Twitter Starts Rolling Out Option To Download Your Twitter Archive In One File - iProject
http://techcrunch.com/2012/12/16/twitter-starts-rolling-out-option-to-download-your-twitter-archive-request-every-tweet-youve-ever-made-in-one-file/

======
jimray
I got mine this weekend. It's a solid implementation, a great 1.0 and
something Twitter and the engineers who worked on it should be proud of.
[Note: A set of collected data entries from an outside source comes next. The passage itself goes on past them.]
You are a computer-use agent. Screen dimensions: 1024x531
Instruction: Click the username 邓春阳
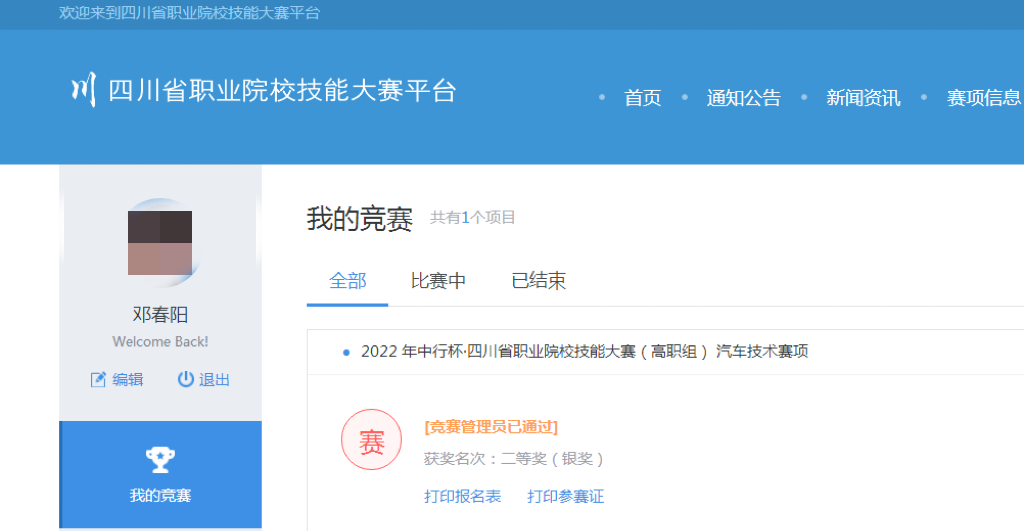click(160, 315)
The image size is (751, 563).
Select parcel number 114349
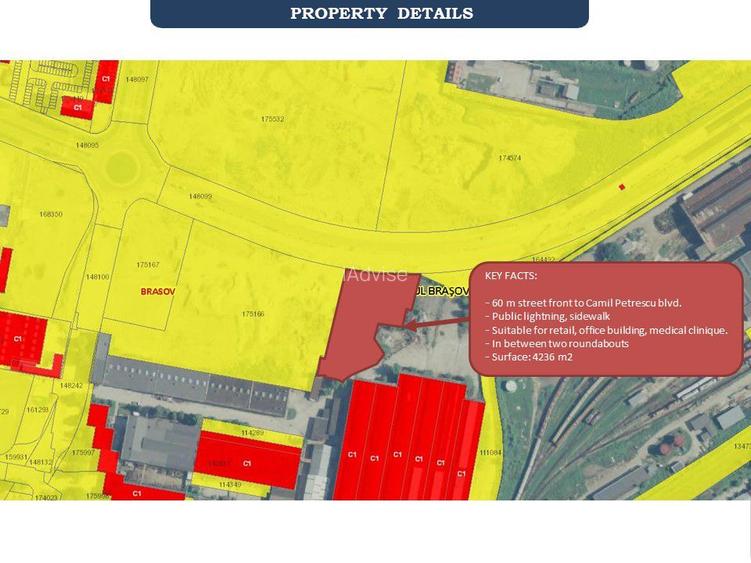pos(230,484)
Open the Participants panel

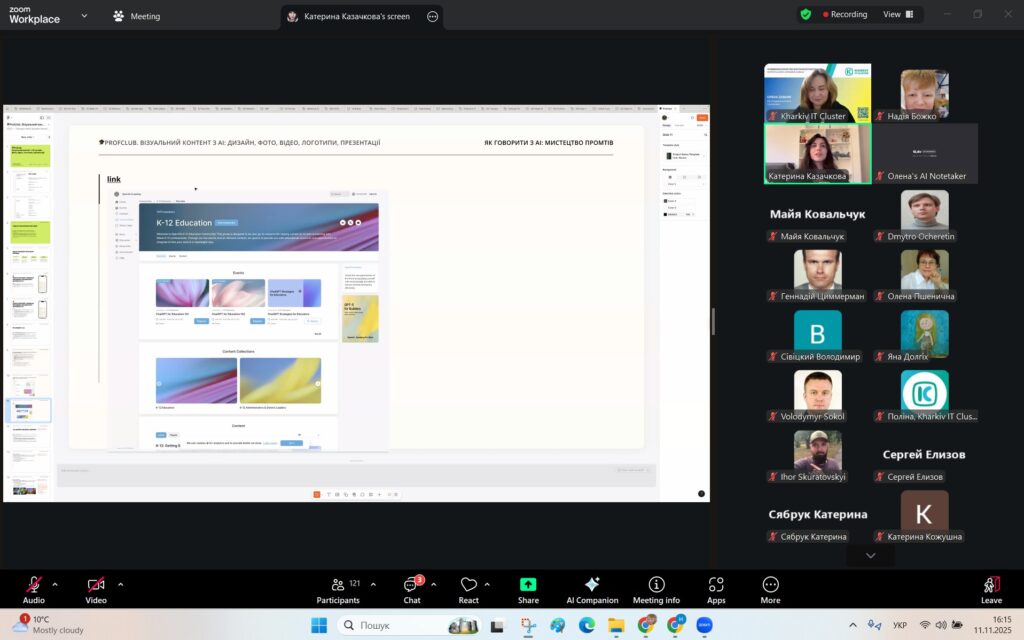338,589
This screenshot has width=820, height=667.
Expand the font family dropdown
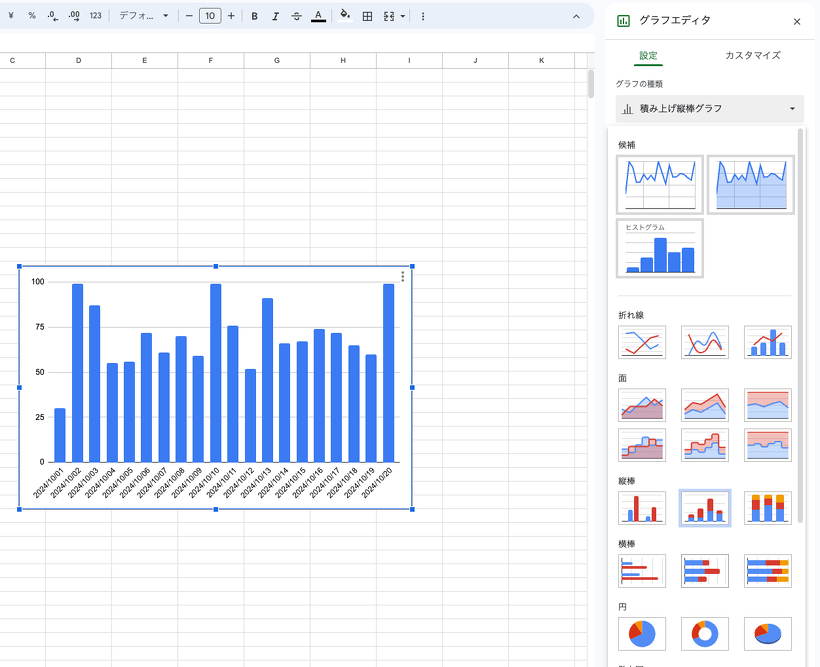click(144, 16)
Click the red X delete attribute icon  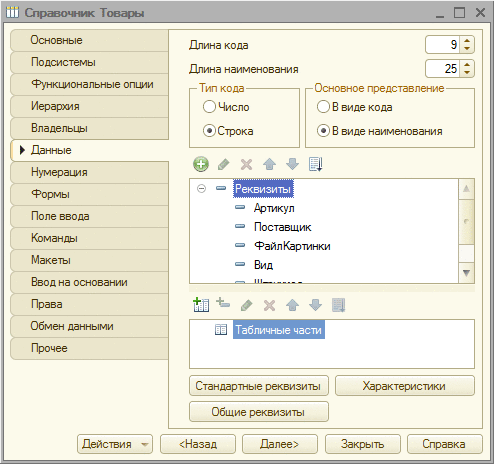[247, 164]
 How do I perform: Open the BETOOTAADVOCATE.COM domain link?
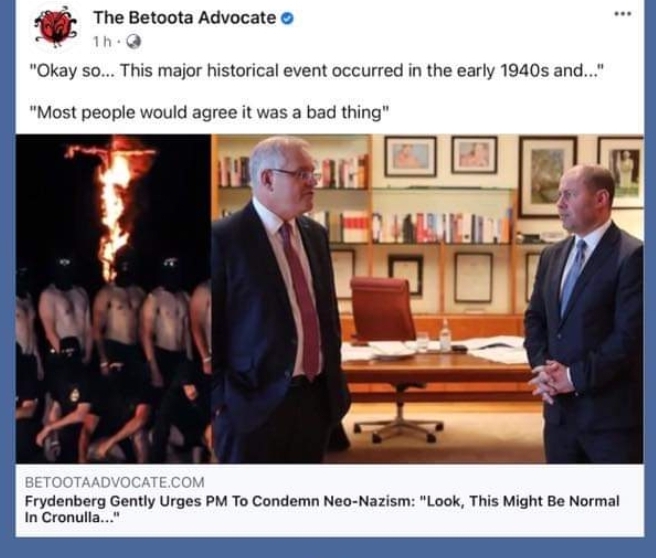click(115, 482)
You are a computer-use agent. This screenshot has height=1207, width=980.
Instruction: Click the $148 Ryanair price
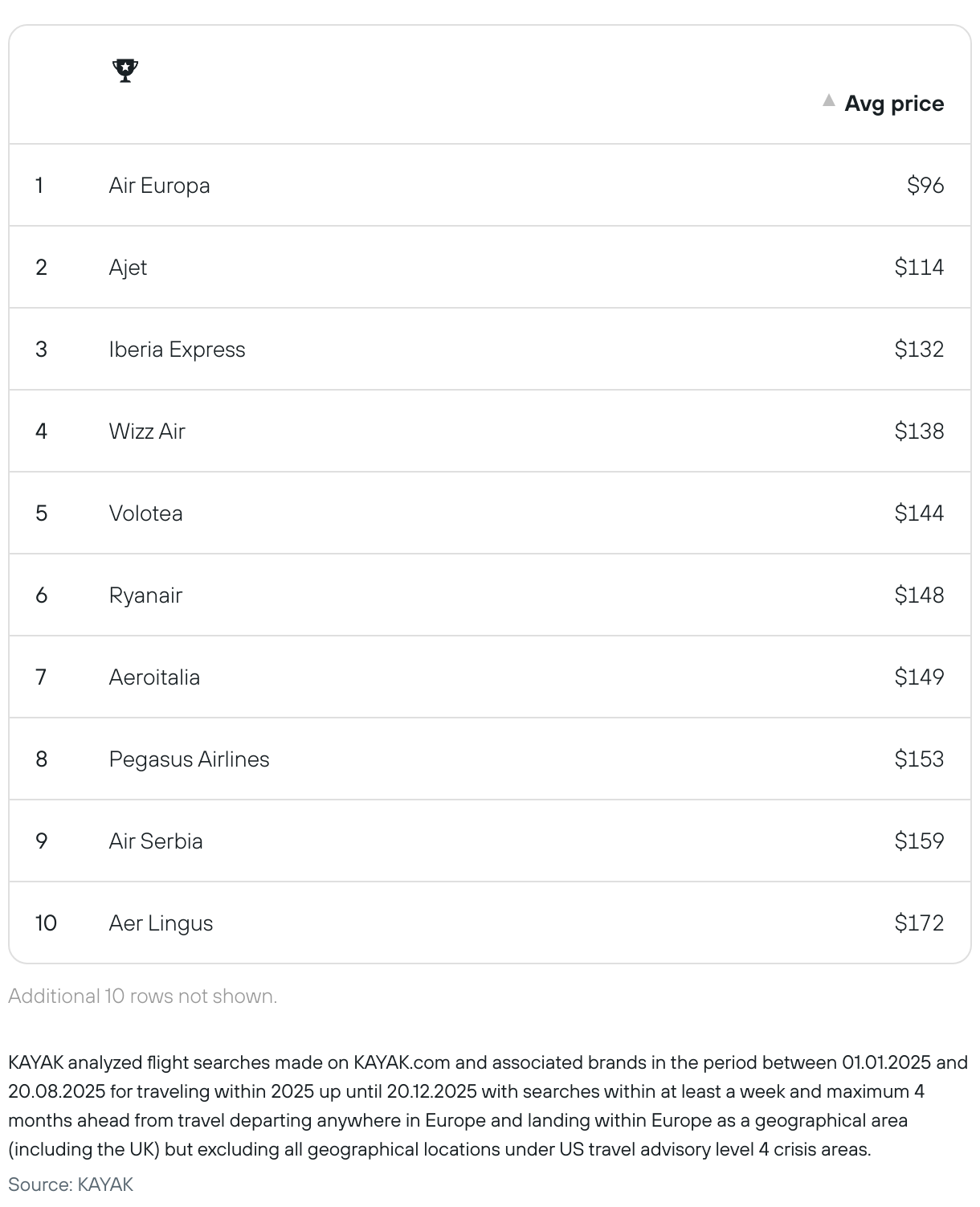click(x=919, y=595)
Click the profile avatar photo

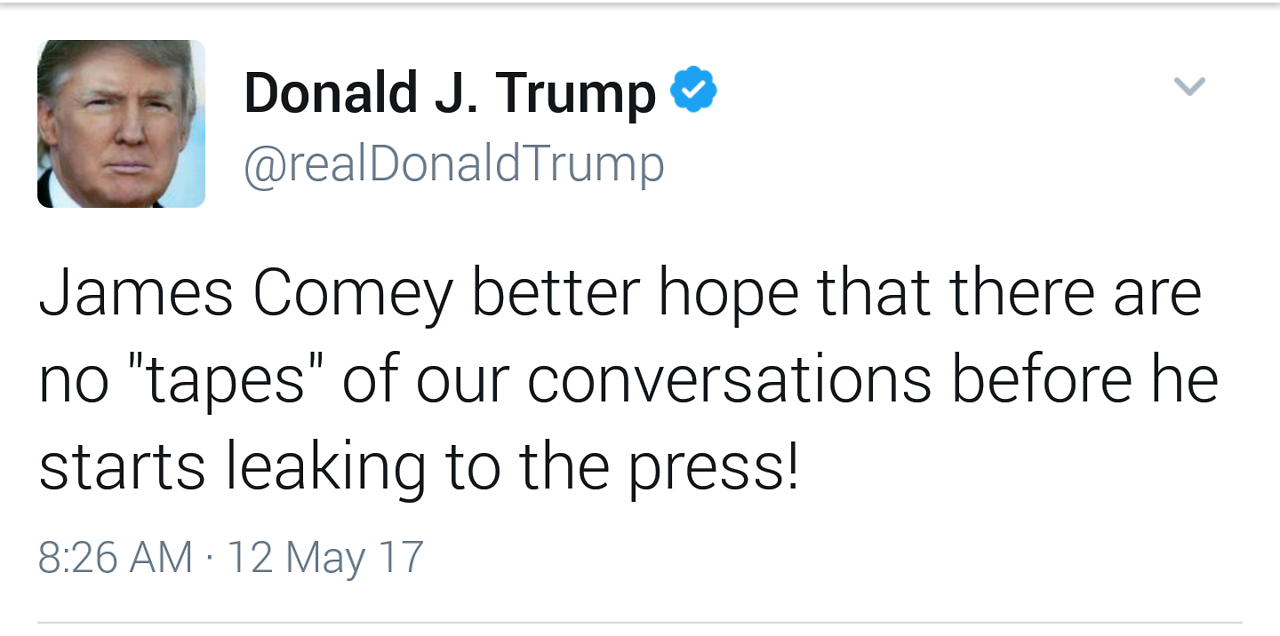click(121, 124)
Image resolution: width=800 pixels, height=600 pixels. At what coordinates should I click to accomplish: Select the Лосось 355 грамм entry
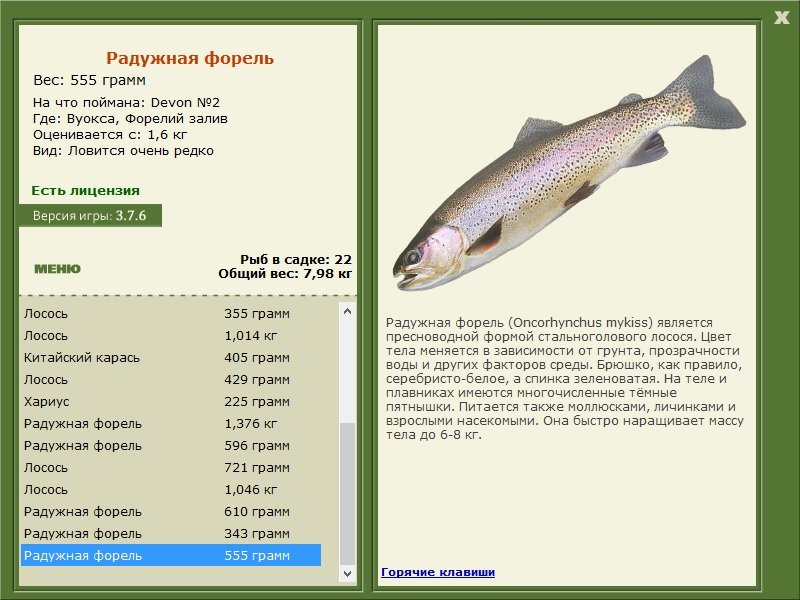171,313
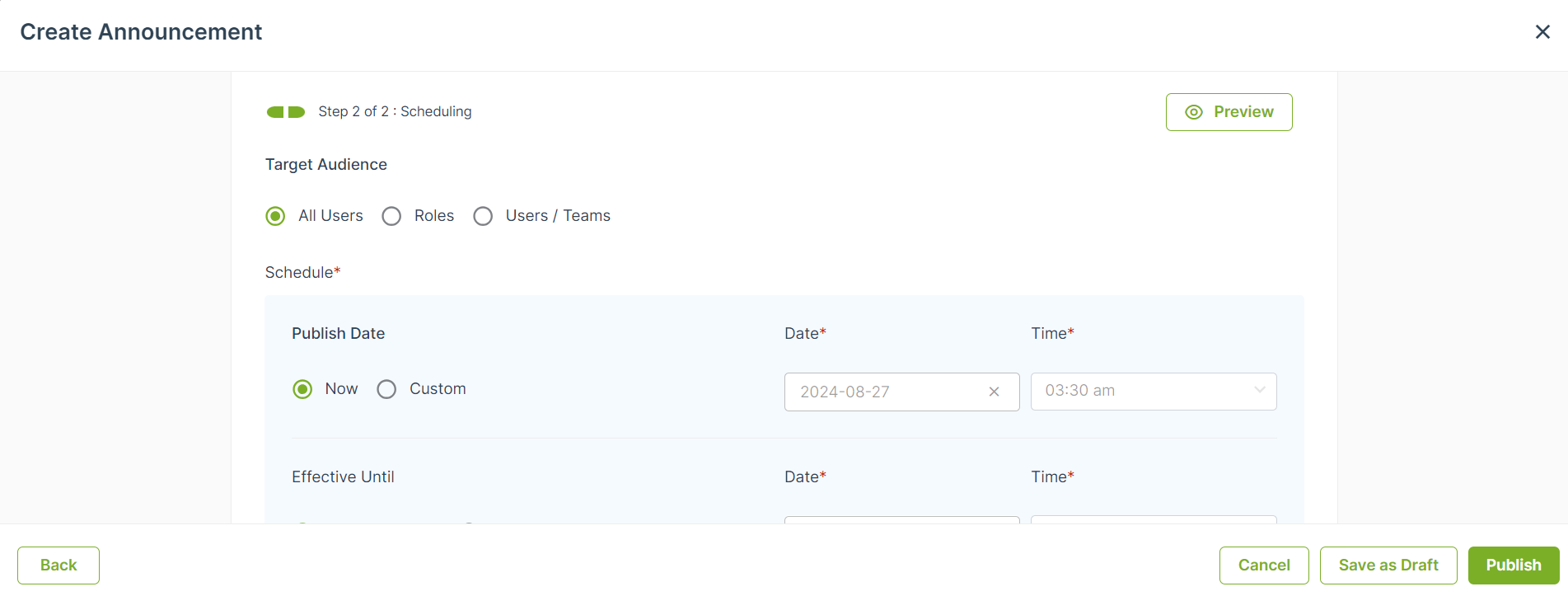Close the Create Announcement dialog
1568x596 pixels.
click(x=1542, y=31)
When you click the "get my tweets" button, it kicks off a process in Twitter
land somewhere. A few minutes later, you get an email with a link to a zip
file.

The file contains a full archive of every one of your public tweets, including
@replies you've made, but not DM's or replies to you or follower/following
information, etc. It's just _your_ public tweets. The tweets themselves are
stored as CSV _and_ JSON. Which is actually pretty cool because it means you
can build your own apps, or archive apps like Thinkup can ingest your tweets,
if you're so inclined.

As the article states, you can explore your archive via a web app that all
works client side in a browser, based on Bootstrap, natch. The app works quite
well. You can search your archive quickly and easily. It points to the
canonical URL of the tweet on twitter.com. There's some pretty basic
visualization of your tweet archive.

The javascript that runs the app is all minified so it's kind of hard to
explore. The application is named "Grailbird" which I thought was kinda clever
( <http://en.wikipedia.org/wiki/Ivory-billed_Woodpecker> ).

On a personal note, it was pretty great (though often cringeworthy) to be able
to roll back through 6 years of tweets. I found the very first tweet that the
woman I'd end up marrying every replied to. The tweets that led to friendships
and career changes.

It's a solid first step. Nice work, Twitter.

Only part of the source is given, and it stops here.